Identify each line in the items below that contains the word "arrow", and copy every such line in full.

══════════════════════════════

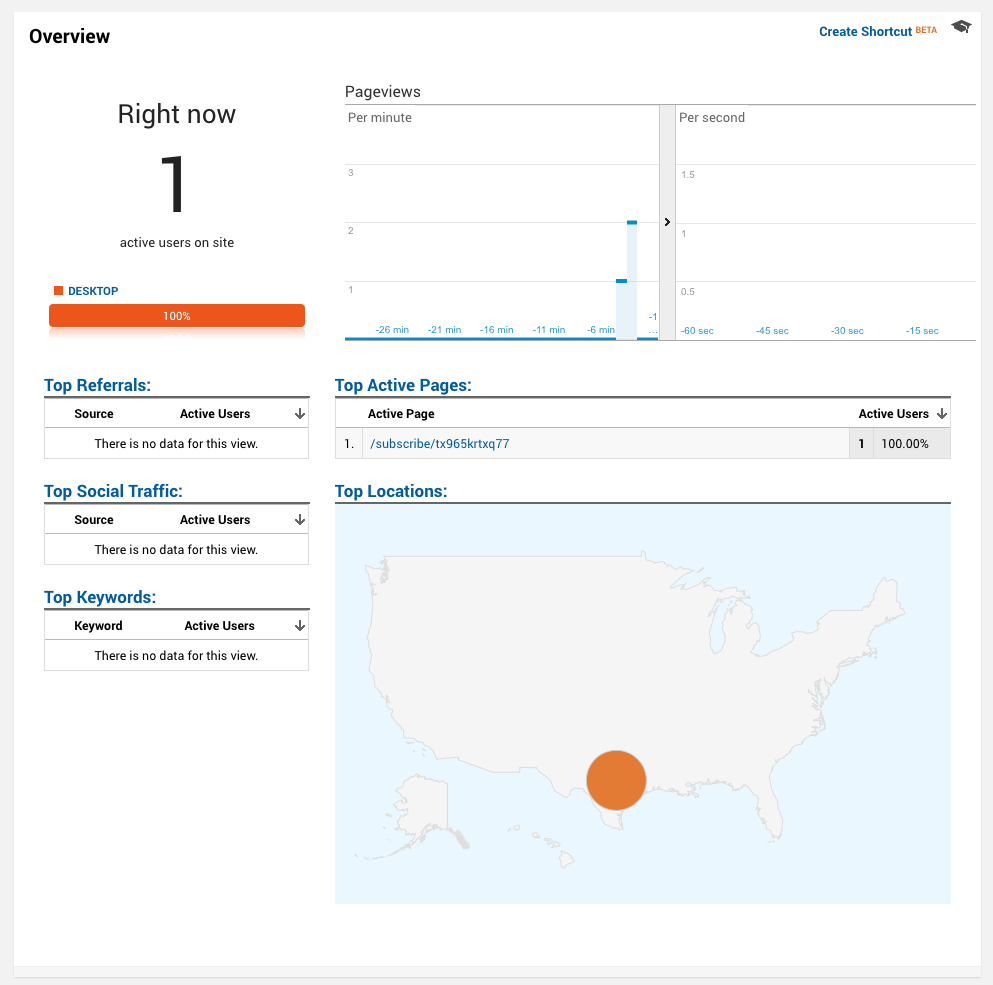Screen dimensions: 993x985
Task: Click sort arrow in Top Active Pages table
Action: pos(941,414)
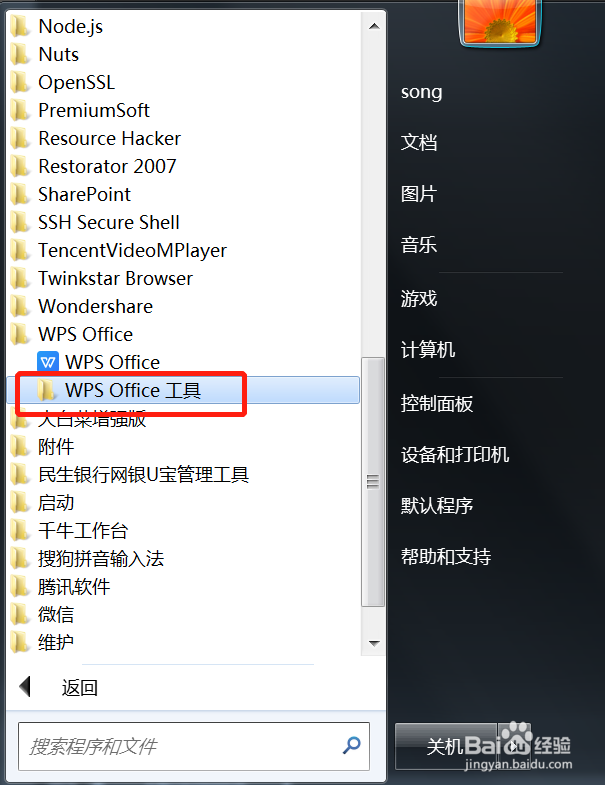Open 设备和打印机 in the right pane
Viewport: 605px width, 785px height.
click(455, 455)
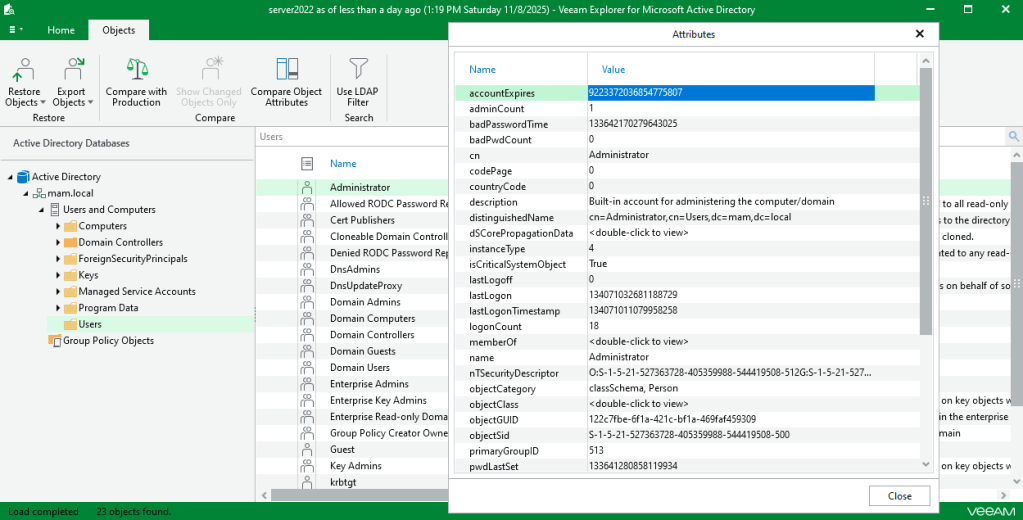This screenshot has height=520, width=1023.
Task: Click the Compare Object Attributes icon
Action: (x=286, y=69)
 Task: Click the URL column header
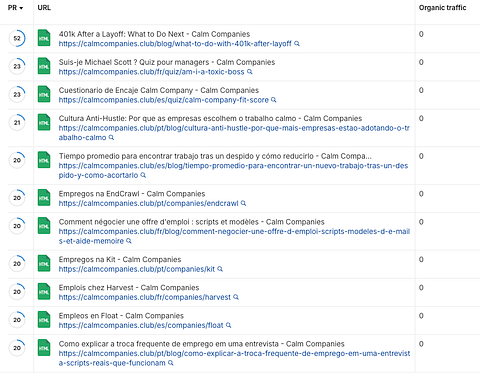[44, 8]
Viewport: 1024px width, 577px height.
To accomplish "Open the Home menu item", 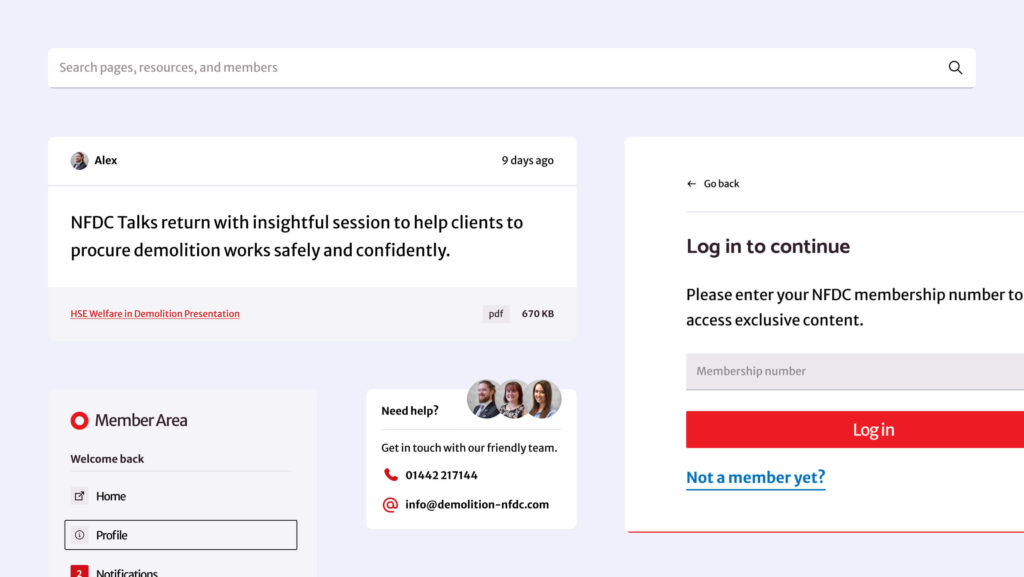I will (x=181, y=496).
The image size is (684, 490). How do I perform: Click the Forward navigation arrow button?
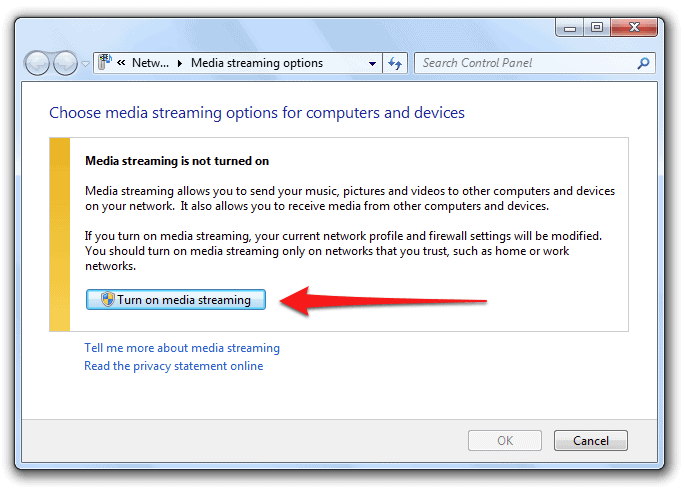64,63
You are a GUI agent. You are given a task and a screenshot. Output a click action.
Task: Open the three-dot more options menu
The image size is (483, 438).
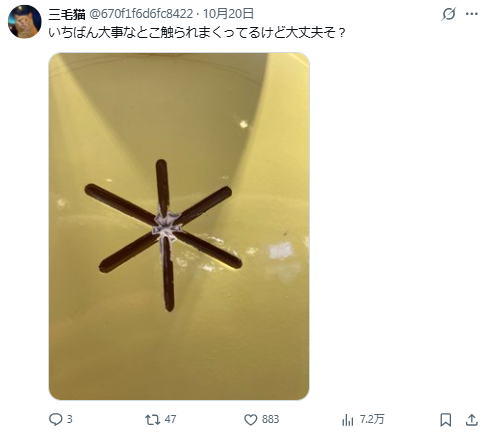pyautogui.click(x=472, y=14)
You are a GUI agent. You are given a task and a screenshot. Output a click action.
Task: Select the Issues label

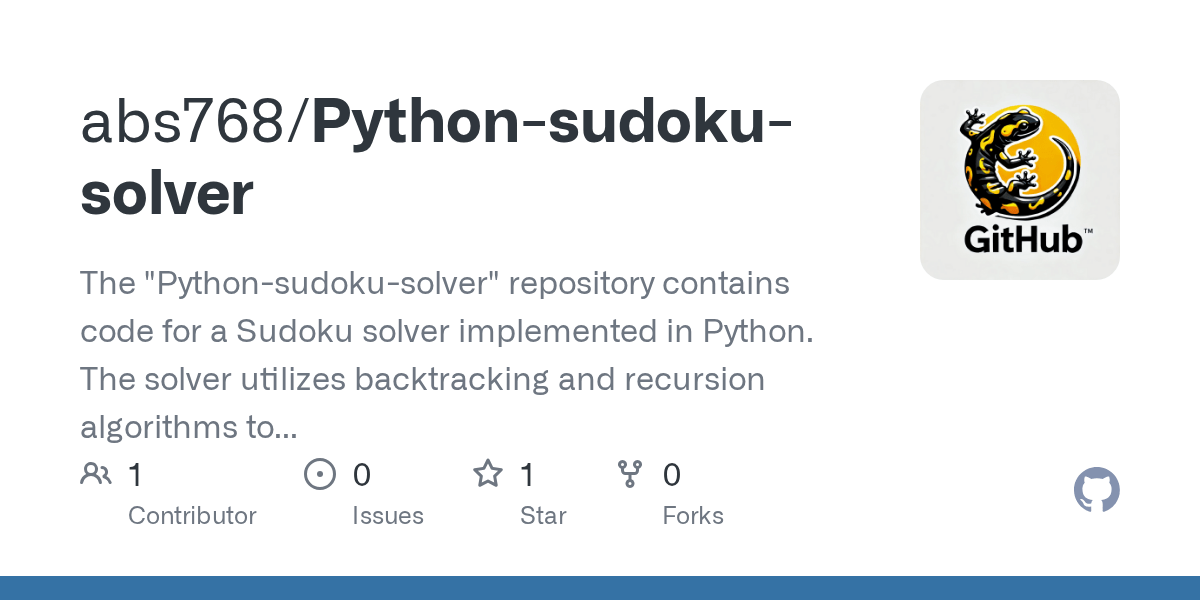click(x=388, y=516)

══════════════════════════════

_WRITTEN SOLUTION_
Task: Click sort arrow in Top Active Pages table
The image size is (684, 490). How do I perform: Click the Forward navigation arrow button?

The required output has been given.